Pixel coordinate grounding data
Content starts

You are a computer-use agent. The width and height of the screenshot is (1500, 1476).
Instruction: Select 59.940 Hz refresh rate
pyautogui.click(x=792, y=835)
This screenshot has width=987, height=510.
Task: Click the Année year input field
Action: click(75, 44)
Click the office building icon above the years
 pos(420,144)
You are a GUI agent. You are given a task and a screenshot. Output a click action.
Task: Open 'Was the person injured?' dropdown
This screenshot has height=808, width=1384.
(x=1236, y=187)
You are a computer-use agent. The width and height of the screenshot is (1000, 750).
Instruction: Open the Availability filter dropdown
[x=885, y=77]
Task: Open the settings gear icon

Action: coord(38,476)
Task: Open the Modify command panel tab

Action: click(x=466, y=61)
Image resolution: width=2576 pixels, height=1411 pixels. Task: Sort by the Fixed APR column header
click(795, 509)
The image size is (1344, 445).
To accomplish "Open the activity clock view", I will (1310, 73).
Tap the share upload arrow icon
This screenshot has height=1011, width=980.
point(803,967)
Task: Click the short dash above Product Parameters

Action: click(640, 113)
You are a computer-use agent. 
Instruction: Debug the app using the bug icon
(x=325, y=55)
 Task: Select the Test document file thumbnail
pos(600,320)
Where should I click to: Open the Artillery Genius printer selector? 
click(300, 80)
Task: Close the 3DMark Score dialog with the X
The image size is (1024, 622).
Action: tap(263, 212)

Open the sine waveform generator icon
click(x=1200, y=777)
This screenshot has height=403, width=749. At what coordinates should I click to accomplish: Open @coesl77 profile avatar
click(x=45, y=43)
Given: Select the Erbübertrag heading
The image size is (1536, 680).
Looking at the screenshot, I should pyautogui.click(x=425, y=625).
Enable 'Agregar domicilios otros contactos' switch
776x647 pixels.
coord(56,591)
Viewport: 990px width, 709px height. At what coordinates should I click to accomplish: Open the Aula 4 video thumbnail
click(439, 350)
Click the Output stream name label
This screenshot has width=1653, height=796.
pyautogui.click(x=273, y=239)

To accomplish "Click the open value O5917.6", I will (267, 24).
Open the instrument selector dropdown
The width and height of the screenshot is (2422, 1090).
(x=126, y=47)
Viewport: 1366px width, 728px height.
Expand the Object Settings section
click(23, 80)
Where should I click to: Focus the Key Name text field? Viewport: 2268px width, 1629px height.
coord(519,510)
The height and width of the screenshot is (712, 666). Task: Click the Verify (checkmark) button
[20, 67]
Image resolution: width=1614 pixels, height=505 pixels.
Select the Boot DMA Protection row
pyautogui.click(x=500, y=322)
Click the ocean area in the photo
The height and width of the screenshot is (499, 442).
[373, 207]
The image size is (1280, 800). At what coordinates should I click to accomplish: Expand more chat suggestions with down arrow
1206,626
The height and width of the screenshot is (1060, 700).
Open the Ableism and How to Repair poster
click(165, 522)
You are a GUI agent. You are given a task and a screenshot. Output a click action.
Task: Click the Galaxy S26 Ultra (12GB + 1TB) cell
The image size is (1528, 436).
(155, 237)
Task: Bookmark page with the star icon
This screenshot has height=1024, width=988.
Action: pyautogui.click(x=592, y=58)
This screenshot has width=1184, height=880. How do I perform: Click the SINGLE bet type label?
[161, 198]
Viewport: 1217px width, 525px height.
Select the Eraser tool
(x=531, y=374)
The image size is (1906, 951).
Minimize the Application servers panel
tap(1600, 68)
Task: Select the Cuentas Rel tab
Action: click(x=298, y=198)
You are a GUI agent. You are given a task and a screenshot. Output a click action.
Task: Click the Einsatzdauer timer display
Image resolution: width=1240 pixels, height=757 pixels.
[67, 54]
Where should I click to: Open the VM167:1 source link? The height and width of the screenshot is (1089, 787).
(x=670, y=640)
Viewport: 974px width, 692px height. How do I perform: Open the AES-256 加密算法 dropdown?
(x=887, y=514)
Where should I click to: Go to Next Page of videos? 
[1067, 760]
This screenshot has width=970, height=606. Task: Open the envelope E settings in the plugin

Content ends

_Problem_: Produce only the lines from the line containing "Task: Select the Test" through the line containing "Given: Select the Erbübertrag heading", inclusive of both, exactly as they stand in the entries above.

_Answer for the task_:
 Task: Select the Test document file thumbnail
pos(600,320)
Where should I click to: Open the Artillery Genius printer selector? 
click(300, 80)
Task: Close the 3DMark Score dialog with the X
The image size is (1024, 622).
Action: tap(263, 212)

Open the sine waveform generator icon
click(x=1200, y=777)
This screenshot has height=403, width=749. At what coordinates should I click to accomplish: Open @coesl77 profile avatar
click(x=45, y=43)
Given: Select the Erbübertrag heading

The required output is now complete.